A writer for The Federalist freaked out and accused Spier of defaming Trump in a 2021 article titled “CNN’s Brian Stelter Lets Congresswoman Compare Trump To Murder Cult Leader." Madeline Osburn’s indignant rejoinder is the first and only instance of putting Trump and ‘murder cult’ in the same sentence. She accurately pointed out that “Trump did not lead his supporters to feed 287 children a potion of Kool-Aid and cyanide, leaving them foaming at the mouth, convulsing, and then dead.” But Trump led his supporters to do other things to kill people, or at least die trying.
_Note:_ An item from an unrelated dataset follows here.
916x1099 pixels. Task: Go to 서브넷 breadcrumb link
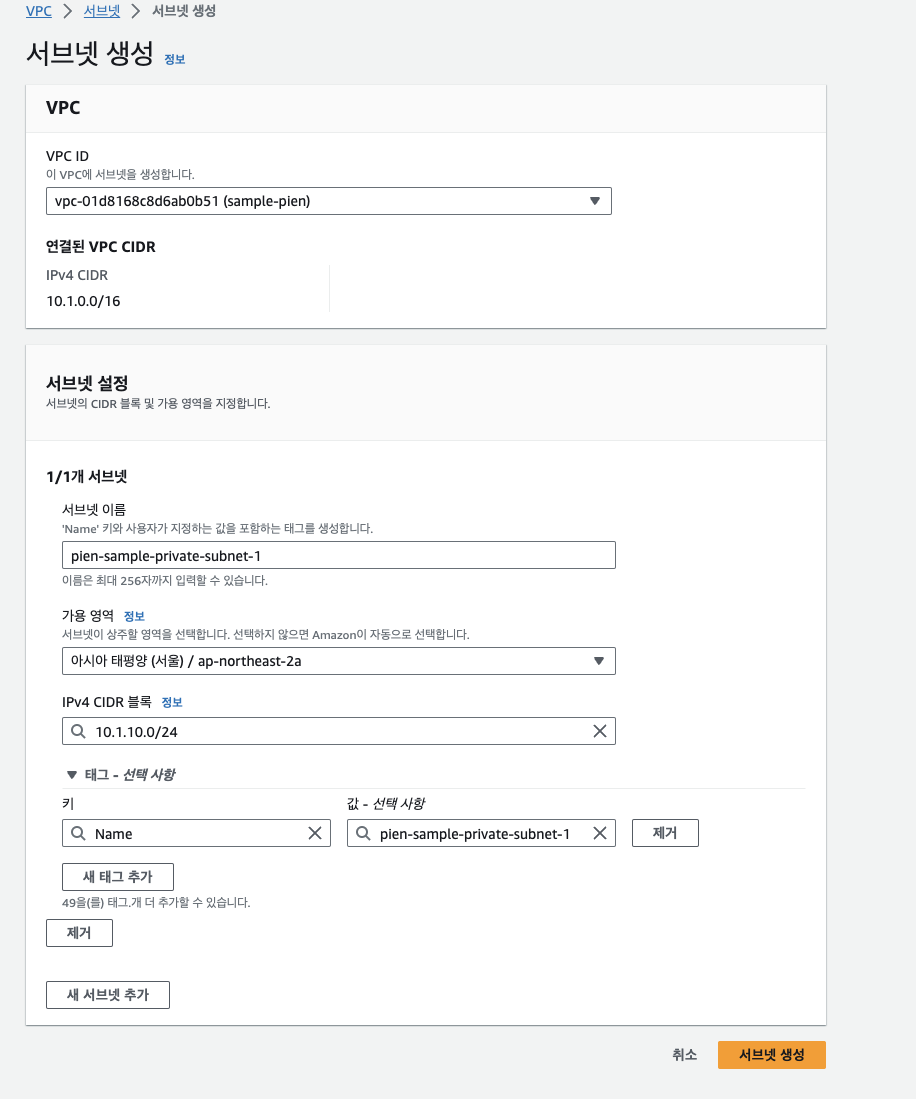[x=102, y=11]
One Trumper is a literal murder cultist. “Blacks for Trump” founder Maurice Symonette, a.k.a. “Michael the Black Man,” the Black man positioned behind Trump at his rallies, was in a real-life murder cult following a man named Hulon Mitchell, Jr. who called himself Yahweh Ben Yahweh. Interestingly, Mitchell a.k.a. Yahweh was also a hotelier and real estate developer and lived in Florida. He exhorted his followers to slay at least 14 people, “white devils,” who were usually homeless people, unlucky well before they ran across one of Yahweh Ben Yahweh’s dispatched killers. There’s no allegation that Symonette was involved in any of the attacks.

In terms of murder, there’s the January 6, 2021 attack on the Capitol that ended six lives. And MAGA megafan Cesar Sayoc and his pipe bombs; luckily, no one died. The bombs planted at Democratic National Committee and the Republican National Committee could have taken out thousands of employees. One Trump supporter tried to cut the throat of a six year old Asian boy in a Texas Costco. A Penn State student threatened to put a bullet in an Indian student. Three men in Kansas plotted to bomb a building that housed many Somalis.

And there’s “Hang Mike Pence.” Because, at least on January 6, 2021, in Pence’s anticipated assassination, there was everything.

These are just a few examples. I suspect the death count from bloodthirsty Trump supporters was supposed to be higher. They’re not as competent as the Followers who have a writing room in West Hollywood to tie up the ends of their stories.

After the search of Mar-A-Lago, violent rhetoric surged again online. It could be tough talk or it could be terrorism, not to defend Trump but to indulge the violent, homicidal nature of some of his supporters.

About halfway through the first season, Claire asks her Follower, Charlie Mead (played by Tom Lipinski): "What is Joe doing? Why do you listen to him? What is this all about?”

“He’s teaching me to feel my life,” Charlie says.

It isn’t about the Deep State. It isn’t about stopping another witch hunt. It isn’t because of the search warrant executed at Mar-A-Lago. This is only about white supremacy because that it’s a simple way to identify targets for violence. How many of the Trump cultists are just murderers who found their justification in — and coalesced around —Donald J. Trump?


Chandra Bozelko did time in a maximum-security facility in Connecticut. While inside she became the first incarcerated person with a regular byline in a publication outside of the facility. Her “Prison Diaries" column ran in The New Haven Independent, and she later established a blog under the same name that earned several professional awards. Her columns now appear regularly in The National Memo.